Exercise details.
Duplicate the data below without any changes, from the start of the data through the line containing "Action: [92, 209]", including both ends.

Dataset records.
____________

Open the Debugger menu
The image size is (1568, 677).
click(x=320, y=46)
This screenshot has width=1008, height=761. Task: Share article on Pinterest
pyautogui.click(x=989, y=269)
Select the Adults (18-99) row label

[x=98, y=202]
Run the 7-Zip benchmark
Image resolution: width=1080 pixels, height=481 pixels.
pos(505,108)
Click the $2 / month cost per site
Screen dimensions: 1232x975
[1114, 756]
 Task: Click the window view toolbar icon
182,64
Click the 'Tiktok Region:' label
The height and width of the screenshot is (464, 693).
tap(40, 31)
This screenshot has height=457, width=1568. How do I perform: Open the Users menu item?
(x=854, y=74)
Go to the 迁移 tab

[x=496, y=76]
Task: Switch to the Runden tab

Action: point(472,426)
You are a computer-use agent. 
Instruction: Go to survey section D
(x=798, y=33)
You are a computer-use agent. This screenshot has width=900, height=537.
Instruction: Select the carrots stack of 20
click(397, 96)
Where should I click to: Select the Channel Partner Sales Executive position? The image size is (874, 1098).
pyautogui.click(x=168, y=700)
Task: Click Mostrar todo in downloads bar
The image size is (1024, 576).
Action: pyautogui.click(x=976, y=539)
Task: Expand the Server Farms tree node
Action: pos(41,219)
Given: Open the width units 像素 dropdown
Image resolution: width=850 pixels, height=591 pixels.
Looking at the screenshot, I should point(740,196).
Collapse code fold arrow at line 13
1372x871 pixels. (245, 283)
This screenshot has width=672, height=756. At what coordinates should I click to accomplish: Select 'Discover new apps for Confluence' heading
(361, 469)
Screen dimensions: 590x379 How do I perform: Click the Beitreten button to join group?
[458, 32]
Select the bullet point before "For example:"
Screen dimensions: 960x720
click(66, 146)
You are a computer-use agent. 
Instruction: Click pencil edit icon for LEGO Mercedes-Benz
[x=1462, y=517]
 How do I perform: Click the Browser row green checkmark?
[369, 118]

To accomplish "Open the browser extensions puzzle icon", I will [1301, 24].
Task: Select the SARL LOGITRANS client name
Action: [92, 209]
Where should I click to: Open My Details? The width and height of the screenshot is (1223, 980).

____________

The response.
Open the Debugger menu
The image size is (1568, 677).
click(x=320, y=46)
This screenshot has width=1008, height=761. Task: Share article on Pinterest
pyautogui.click(x=989, y=269)
Select the Adults (18-99) row label

[x=98, y=202]
Run the 7-Zip benchmark
Image resolution: width=1080 pixels, height=481 pixels.
pos(505,108)
Click the $2 / month cost per site
Screen dimensions: 1232x975
[1114, 756]
 Task: Click the window view toolbar icon
182,64
Click the 'Tiktok Region:' label
The height and width of the screenshot is (464, 693).
tap(40, 31)
This screenshot has height=457, width=1568. How do I perform: Open the Users menu item?
(x=854, y=74)
Go to the 迁移 tab

[x=496, y=76]
Task: Switch to the Runden tab

Action: point(472,426)
You are a computer-use agent. 
Instruction: Go to survey section D
(x=798, y=33)
You are a computer-use agent. This screenshot has width=900, height=537.
Instruction: Select the carrots stack of 20
click(397, 96)
Where should I click to: Select the Channel Partner Sales Executive position? The image size is (874, 1098).
pyautogui.click(x=168, y=700)
Task: Click Mostrar todo in downloads bar
The image size is (1024, 576).
Action: pyautogui.click(x=976, y=539)
Task: Expand the Server Farms tree node
Action: pos(41,219)
Given: Open the width units 像素 dropdown
Image resolution: width=850 pixels, height=591 pixels.
Looking at the screenshot, I should point(740,196).
Collapse code fold arrow at line 13
1372x871 pixels. (245, 283)
This screenshot has width=672, height=756. At what coordinates should I click to accomplish: Select 'Discover new apps for Confluence' heading
(361, 469)
Screen dimensions: 590x379 How do I perform: Click the Beitreten button to join group?
[458, 32]
Select the bullet point before "For example:"
Screen dimensions: 960x720
click(66, 146)
You are a computer-use agent. 
Instruction: Click pencil edit icon for LEGO Mercedes-Benz
[x=1462, y=517]
 How do I perform: Click the Browser row green checkmark?
[369, 118]

To accomplish "Open the browser extensions puzzle icon", I will [1301, 24].
Task: Select the SARL LOGITRANS client name
Action: [92, 209]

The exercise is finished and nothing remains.